Sania benar - benar sangat merindukan kedua orangtuanya jika masih ada pasti kehidupannya tidak akan seperti ini, dia pasti akan hidup bahagia sekarang, tetapi dia harus kuat dengan takdir yang digariskan oleh Tuhan sekarang dia bertekad untuk menjadi perempuan tegar.
Duduk seorang diri di pojokan dekat dapur membuat dirinya seperti wanita tak berguna, mempunyai suami yang sering menyakitinya saat mereka menikah. Menangis sambil memakan makanannya dengan lauk pauk seadanya. Selesai memakan - makanannya Sania meletakkan piring kotornya dan melihat suaminya di meja makan yang sudah tidak ada disana, Dengan cepat Sania membereskan semuanya lalu meletakkannya di lemari makanan.
Arvan baru saja keluar dari kamarnya, dengan baju kaos merahnya dan celana jinsnya membuat seperti pangeran yang baru saja turun dari kayangan.
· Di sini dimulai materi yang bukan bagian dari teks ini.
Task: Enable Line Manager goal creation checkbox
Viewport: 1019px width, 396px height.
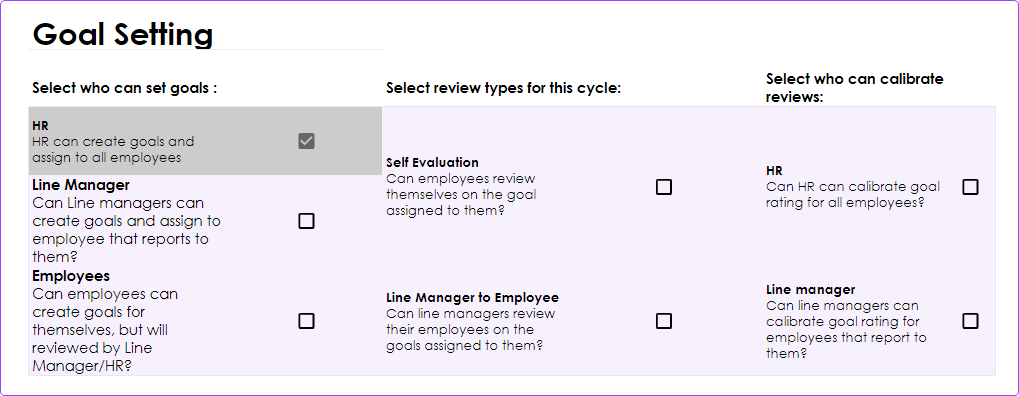Action: [x=306, y=221]
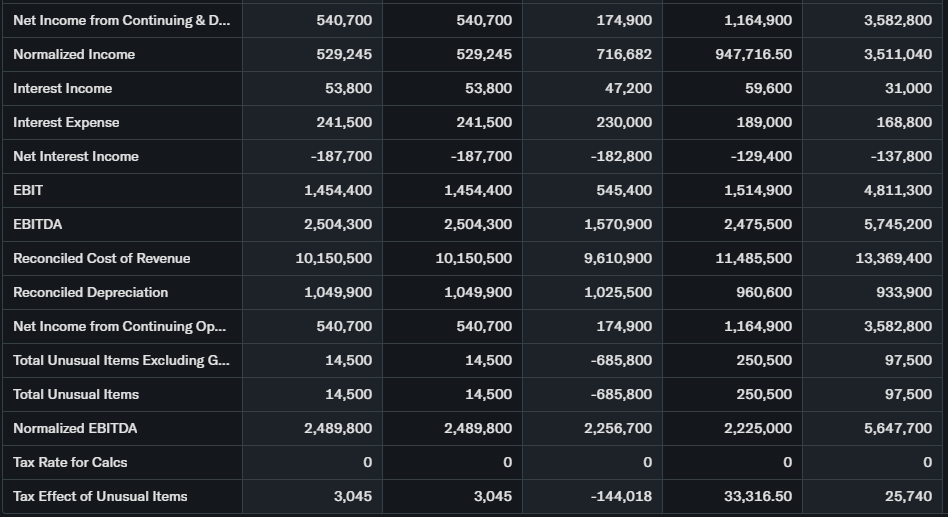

Sania tidak sengaja melihat Arvan yang sudah rapi dengan pakaiannya. Dia memberanikan dirinya untuk bertanya kemana suaminya akan pergi.
"Mas, mau kemana pagi - pagi seperti ini? bukannya mas cuti kerja?" tanyanya
"Bukan urusan kamu, saya mau kemana" sinisnya
"Tapi mas jika mama kesini aku harus bilang apa?"
"Bilang saja mencari Margarette" ucapnya santai
Mendengar Arvan ingin mencari Margarette hati Sania sakit entah mengapa hatinya begitu sakit mendengar kenyataan itu.
"Jangan tunggu saya, saya akan puang larut malam" ucapnya
"Mas,kamu itu suami aku, kenapa masih mencari Margarette" ucapnya memberanikan diri
"Suami? pernikahan kita hanya diatas kertas paham" teriak Ervan lalu menghampiri Sania lalu mendorongnya sampai dia terjatuh dilantai
"Rasakan itu pembantu, kamu pantas hanya menjadi seorang pembantu bukan seorang istri, oh ya satu lagi nih obat buat kamu" ucapnya melemparkan obat itu ke Sania
"Apa ini?" ucap Sania bingung
"Ini obat supaya kamu tidak hamil, saya tidak tau saya akan khilaf kepadamu" lalu pergi begitu saja meninggalkan Sania yang masih duduk di lantai
Sania mengernyitkan dahinya dia bingung karena selama ini tidak pernah melihat obat ini apalagi dibelakang obat tersebut ada tanggal dan obatnya ada yang bewarna kunimg dia bingung bagaimana cara mengonsumsinya, alhasil dia hanya menyimpannya. Sania pikir Arvan tidak mungkin melakukan itu kepadanya.
*****
Arvan menyusuri setiap jalan mencari tunangannya itu pergi entah kemana sudah hampir seminggu dia belum menerima kabar apapun padahal dia sudah menyewa orang untuk mencarinya tetapi hasilnya nihil.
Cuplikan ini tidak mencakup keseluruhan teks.